Techno, the way Peter Van Hoesen does it, falls close to the style’s zero-degree definition, the kind of description one might overhear at a party. It’s meticulous, banging, stripped-down machine music that remains just melodic enough to keep it from being totally abstract, and is altogether too savvy to melt into the tech-house fallow zone. Van Hoesen finds an easy fulcrum point between Robert Hood’s soulful, severe loops and the sheer aggro bum rush that once characterized Low Countries techno. It’s an approach that served the Belgian producer well on his last LP, Perceiver, and it continues to work on Life Performance, a live album whose texture is homogeneous enough to make its already clean-sounding predecessor seem dramatic in comparison.

Life Performance has its share of tension and release, but within the grayscale vocabulary of the live setting. As a studio album, Perceiver could get away with dynamic passages of sound art that are largely missing in the consistent thrust of Life Performance. To some listeners, that may be an obstacle; to others, a boon. Van Hoesen isn’t a particularly difficult producer, but he strives toward a kind of purity that can be hard to pin down, particularly when much of the genre is seemingly engaged in a fidelity arms race between distorted industrial techno and more classical, sci-fi-themed takes.

Even more so than his previous albums, Life Performance is techno as full-body massage. It’s a current that’s intended to rip through bodies rather than be perceived from a slight remove, which means that individual tracks take a backseat to overall thrust. As the album wears on, it feels—not unpleasantly—that this is the kind of techno a 3-D printer would spit out: all the joints are functional and articulated, and yet everything in the machine is made of the same material. We can take this two ways: either Van Hoesen is just that much in control of his materials, or the exigencies of a live set required something more meathead and less heady. That’s not a complaint: “Subjects from the Past” and “Challenger” both sound hungrier than comparable studio selections. Listening to Life Performance is akin to being in a wave pool. The water is warm, and the knocks come at expected intervals, but there’s still a fear of death on the fringe. It’s thrilling in proportion to the uniformity of the surroundings.
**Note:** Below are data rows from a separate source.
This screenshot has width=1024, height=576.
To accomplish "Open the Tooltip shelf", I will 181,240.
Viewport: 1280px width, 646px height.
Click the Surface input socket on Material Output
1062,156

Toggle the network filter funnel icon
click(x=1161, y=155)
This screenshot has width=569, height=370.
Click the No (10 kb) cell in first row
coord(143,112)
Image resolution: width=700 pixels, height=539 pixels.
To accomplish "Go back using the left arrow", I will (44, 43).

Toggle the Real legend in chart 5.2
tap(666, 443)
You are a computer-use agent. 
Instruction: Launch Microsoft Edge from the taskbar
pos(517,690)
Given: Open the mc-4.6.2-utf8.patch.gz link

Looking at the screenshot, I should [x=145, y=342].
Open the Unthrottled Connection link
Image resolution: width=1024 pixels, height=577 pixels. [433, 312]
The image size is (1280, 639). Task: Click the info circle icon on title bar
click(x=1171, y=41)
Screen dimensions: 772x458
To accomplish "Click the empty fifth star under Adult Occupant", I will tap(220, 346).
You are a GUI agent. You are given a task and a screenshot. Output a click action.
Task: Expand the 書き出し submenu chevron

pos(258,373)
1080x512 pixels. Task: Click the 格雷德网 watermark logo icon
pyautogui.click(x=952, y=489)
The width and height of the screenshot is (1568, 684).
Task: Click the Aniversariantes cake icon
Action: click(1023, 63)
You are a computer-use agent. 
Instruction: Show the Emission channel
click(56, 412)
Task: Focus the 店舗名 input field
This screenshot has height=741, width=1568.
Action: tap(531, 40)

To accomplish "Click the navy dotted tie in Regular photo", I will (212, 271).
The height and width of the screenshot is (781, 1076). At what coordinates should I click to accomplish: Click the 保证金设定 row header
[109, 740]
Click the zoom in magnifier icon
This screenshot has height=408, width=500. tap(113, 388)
Van Hoesen does leave some room for improv, but it’s a bit too low-key to feel like anything’s at stake. Some of the most exciting moments are when, say, a delay suggests it could go off the rails, that the steady flow of blood and lymph could clot into some kind of emergency to be resolved. That sort of catastrophe never arrives, but the gyroscopic stability of Van Hoesen’s live set is admirable on its own terms.